Scott Sauer recently asked me a tough question on Twitter. My roaming best practices talk includes the phrase “do not use PVSCSI for low-IO workloads”. When Scott saw a VMware KB echoing my recommendation, he asked the obvious question: “Why?” It took me a couple of days to get a sufficient answer.
One technique for storage driver efficiency improvements is interrupt coalescing. Coalescing can be thought of as buffering: multiple events are queued for simultaneous processing. For coalescing to improve efficiency, interrupts must stream in fast enough to create large batch requests. Otherwise the timeout window will pass with no additional interrupts arriving. This means the single interrupt is handled as normal but after a useless delay.
An intelligent storage driver will therefore coalesce at high IO but not low IO. In the years we have spent optimizing ESX’s LSI Logic virtual storage adapter, we have fine-tuned the coalescing behavior to give fantastic performance on all workloads. This is done by tracking two key storage counters:
- Outstanding IOs (OIOs): Represents the virtual machine’s demand for IO.
- IOs per second (IOPS): Represents the storage system’s supply of IO.
The robust LSI Logic driver increases coalescing as OIOs and IOPS increase. No coalescing is used with few OIOs or low throughput. This produces efficient IO at large throughput and low latency IO when throughput is small.
Currently the PVSCSI driver coalesces based on OIOs only, and not throughput. This means that when the virtual machine is requesting a lot of IO but the storage is not delivering, the PVSCSI driver is coalescing interrupts. But without the storage supplying a steady stream of IOs there are no interrupts to coalesce. The result is a slightly increased latency with little or no efficiency gain for PVSCSI in low throughput environments.
LSI Logic is so efficient at low throughput levels that there is no need for a special device driver to improve efficiency. The CPU utilization difference between LSI and PVSCSI at hundreds of IOPS is insignificant. But at massive amounts of IO–where 10-50K IOPS are streaming over the virtual SCSI bus–PVSCSI can save a large number of CPU cycles. Because of that, our first implementation of PVSCSI was built on the assumption that customers would only use the technology when they had backed their virtual machines by world-class storage.
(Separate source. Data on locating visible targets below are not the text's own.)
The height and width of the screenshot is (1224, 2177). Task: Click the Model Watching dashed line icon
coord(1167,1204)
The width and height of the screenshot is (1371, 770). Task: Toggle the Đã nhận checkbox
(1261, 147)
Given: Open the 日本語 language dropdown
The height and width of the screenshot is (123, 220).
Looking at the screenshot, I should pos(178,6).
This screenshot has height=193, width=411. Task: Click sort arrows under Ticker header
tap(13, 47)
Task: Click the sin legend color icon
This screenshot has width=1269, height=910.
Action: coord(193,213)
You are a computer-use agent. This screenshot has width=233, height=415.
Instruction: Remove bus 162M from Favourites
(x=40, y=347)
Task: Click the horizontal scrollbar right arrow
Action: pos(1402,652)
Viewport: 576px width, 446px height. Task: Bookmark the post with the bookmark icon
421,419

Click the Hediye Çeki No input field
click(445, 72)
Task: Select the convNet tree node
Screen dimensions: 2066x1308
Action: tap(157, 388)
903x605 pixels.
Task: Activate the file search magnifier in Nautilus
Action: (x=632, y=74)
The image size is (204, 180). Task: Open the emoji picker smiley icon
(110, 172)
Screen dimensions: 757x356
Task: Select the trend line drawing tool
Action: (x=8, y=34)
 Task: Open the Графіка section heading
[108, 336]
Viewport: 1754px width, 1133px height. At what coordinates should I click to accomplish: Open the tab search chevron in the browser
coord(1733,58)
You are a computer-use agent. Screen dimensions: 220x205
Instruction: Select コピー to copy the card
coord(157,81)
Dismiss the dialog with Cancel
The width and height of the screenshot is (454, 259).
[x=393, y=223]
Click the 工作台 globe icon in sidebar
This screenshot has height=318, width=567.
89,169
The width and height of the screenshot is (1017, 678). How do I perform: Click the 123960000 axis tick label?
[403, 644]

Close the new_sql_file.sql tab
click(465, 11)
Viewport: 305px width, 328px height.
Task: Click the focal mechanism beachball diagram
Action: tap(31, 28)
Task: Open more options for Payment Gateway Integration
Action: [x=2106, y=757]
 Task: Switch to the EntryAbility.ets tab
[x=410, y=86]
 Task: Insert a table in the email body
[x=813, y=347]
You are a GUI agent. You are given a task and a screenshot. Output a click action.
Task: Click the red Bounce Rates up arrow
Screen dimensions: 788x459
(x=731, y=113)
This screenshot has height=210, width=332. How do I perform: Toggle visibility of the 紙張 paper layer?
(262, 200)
But VMware’s marketing engine (me, really) started telling everyone about PVSCSI without the right caveat (“only for massive IO systems!”) So, everyone started using it as a general solution. This meant that in one condition–slow storage (low IOPS) with a demanding virtual machine (high OIOs)–PVSCSI has been inefficiently coalescing IOs resulting in performance slightly worse than LSI Logic.
But now VMware’s customers want PVSCSI as a general solution and not just for high IO workloads. As a result we are including advanced coalescing behavior in PVSCSI for future versions of ESX. More on that when the release vehicle is set.
PVSCSI In A Nutshell
If you plodded through the above technical explanation of interrupt coalescing and PVSCSI I applaud you. If you just want a summary of what to do, here it is:
- For existing products, only use PVSCSI against VMDKs that are backed by fast (greater than 2,000 IOPS) storage.
- If you have installed PVSCSI in low IO environments, do not worry about reconfiguring to LSI Logic. The net loss of performance is very small. And clearly these low IO virtual machines are not running your performance-critical applications.
- For future products*, PVSCSI will be as efficient as LSI Logic for all environments.
(*) Specific product versions not yet announced.
Update: February 16
The simple, almost austere KB on this rare occurrence raised more questions than answers. You may notice that the KB has been updated with text from this blog since the blog’s original publication. A white paper on PVSCSI that had been under construction for quite some time was also released with a VROOM! article we often pair with such a white paper.